Lazio, Nuno Tavares: "Sono felice di lavorare con Sarri. Spero che i tifosi..."
Lazio, Musica e non solo. Il terzino biancoceleste Nuno Tavares si è raccontato ai canali ufficiali della Serie A: ha parlato della sua gioventù, della sua passione per il violoncello, degli infortuni, del rapporto con Sarri e dei suoi obiettivi. Ecco di seguito le sue parole.
CALCIO E MUSICA - "Sono figlio di Capoverdiani, ma sono nato in Portogallo. Amavo giocare a calcio da bambino e nulla è cambiato da allora. Dopo è arrivata la musica, mi sono iscritto a una scuola per imparare, ci andavo tre volte a settimana. Era facile combinare le due passioni, avevo insegnanti che mi permettevano di conciliare le due cose. Il mio amore per il calcio e per la musica è sullo stesso livello, a 15 anni ho dovuto fare una scelta tra calcio e Violoncello. È stato difficile, la musica è sempre una parte di me, la sento ovunque, è come se non avessi mai smesso".

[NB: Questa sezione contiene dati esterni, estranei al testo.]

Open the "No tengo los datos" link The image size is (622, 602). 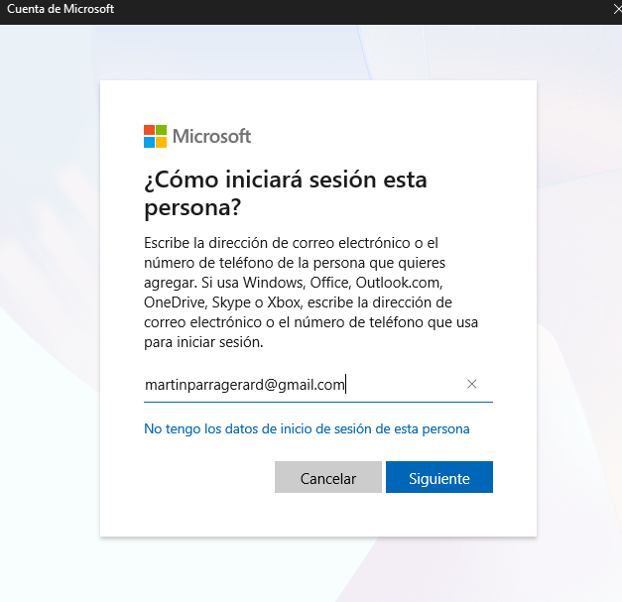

UN NUNO DIVERSO - "In questa stagione non si stanno vedendo molto le mie azioni offensive perché siamo più attenti a livello tattico e forse più trattenuti, ma è un modo per migliorare come squadra, giochiamo un bel calcio. Il mio obiettivo è migliorare sempre rispetto alla stagione passata, non voglio dire un numero di assist preciso, ma ovviamente vorrei farne di più".
SARRI - "Giocare per un allenatore che ha vinto tanti trofei con diversi club è sempre positivo, voglio sempre lavorare con i migliori e per questo sono felice di lavorare con lui".
OBIETTIVI - "Voglio continuare a migliorare in questa stagione, devo essere più concreto e continuo, spero che riusciremo a raggiungere i nostri obiettivi e che i tifosi siano contenti di noi".
INFORTUNI – "Conosco il mio corpo, a volte le decisioni non dipendono del tutto da me. So cosa posso dare e quando non posso performare al meglio. Ci sono stati problemi, non eravamo tutti sulla stessa lunghezza d’onda per certe decisioni, ma la cosa importante è che io so come leggere il mio corpo, so di cosa ho bisogno e di quando ho bisogno di fermarmi".